## [TESTO FORNITO]
Fuoco sui civili, corridoi umanitari interrotti, bombe sulle strutture sanitarie: sembra che i russi stiano usando tecniche di guerra che avevano già utilizzato in Cecenia e Siria per terrorizzare la popolazione, piegarne il morale, costringerla a scappare, poi prendere tempo, riposizionare i loro mezzi e provare a espugnare le città. Il 9 marzo era stata annunciata una tregua di dodici ore per permettere ai civili delle zone assediate di scappare, ma il cessate il fuoco è stato interrotto da un bombardamento che ha ucciso cinque persone e ne ha ferite altre diciassette a Mariupol.
Un video diffuso dalla presidenza ucraina ha mostrato l’interno dell’edificio semidistrutto, tra macerie e calcinacci. In un altro video della polizia ucraina si vedono alcune auto carbonizzate e un enorme cratere. Dall’inizio della guerra, il 24 febbraio, ci sono stati almeno diciannove attacchi contro ospedali, strutture sanitarie e ambulanze. La responsabile dei diritti umani del parlamento ucraino Liudmyla Denisova ha definito l’attacco contro l’ospedale di Mariupol “un crimine contro l’umanità”.
La città di Mariupol è in una situazione umanitaria drammatica: da giorni mancano acqua, elettricità, rifornimenti. Denisova ha denunciato che i corridoi umanitari che avrebbero dovuto permettere ai civili di lasciare Mariupol e raggiungere Zaporižžja sono stati interrotti la mattina del 9 marzo da pesanti bombardamenti. In città, secondo le stime, 300mila persone sono intrappolate in condizioni critiche, senza ricevere aiuti umanitari.

## [RECORD]

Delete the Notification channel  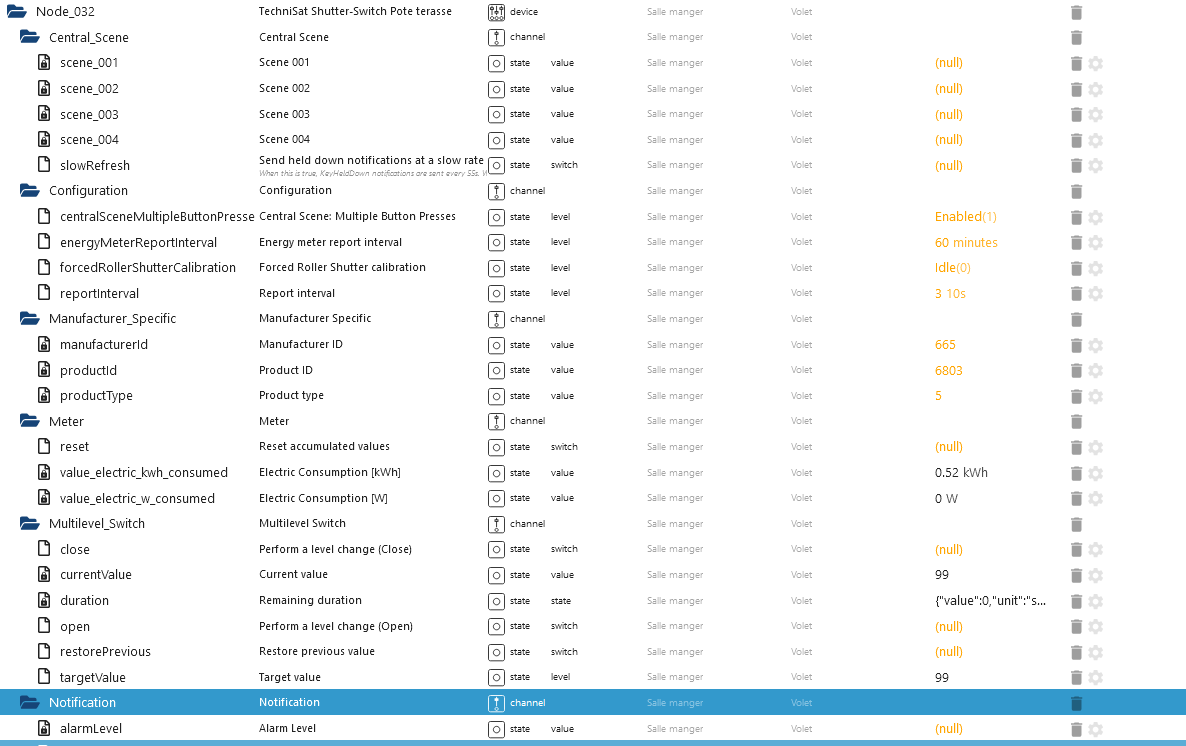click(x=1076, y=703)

--

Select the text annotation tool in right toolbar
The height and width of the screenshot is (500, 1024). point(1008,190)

## [COMPITO ASSEGNATO 1]
Secondo il testo fornito, quante persone si stima siano intrappolate a Mariupol?
## [COMPITO ASSEGNATO 2]
Copi dal testo fornito tutto ciò che va da "Fuoco sui civili, corridoi" fino a "diciassette a Mariupol.".

## [RISPOSTA 1]
300mila persone.

## [RISPOSTA 2]
Fuoco sui civili, corridoi umanitari interrotti, bombe sulle strutture sanitarie: sembra che i russi stiano usando tecniche di guerra che avevano già utilizzato in Cecenia e Siria per terrorizzare la popolazione, piegarne il morale, costringerla a scappare, poi prendere tempo, riposizionare i loro mezzi e provare a espugnare le città. Il 9 marzo era stata annunciata una tregua di dodici ore per permettere ai civili delle zone assediate di scappare, ma il cessate il fuoco è stato interrotto da un bombardamento che ha ucciso cinque persone e ne ha ferite altre diciassette a Mariupol.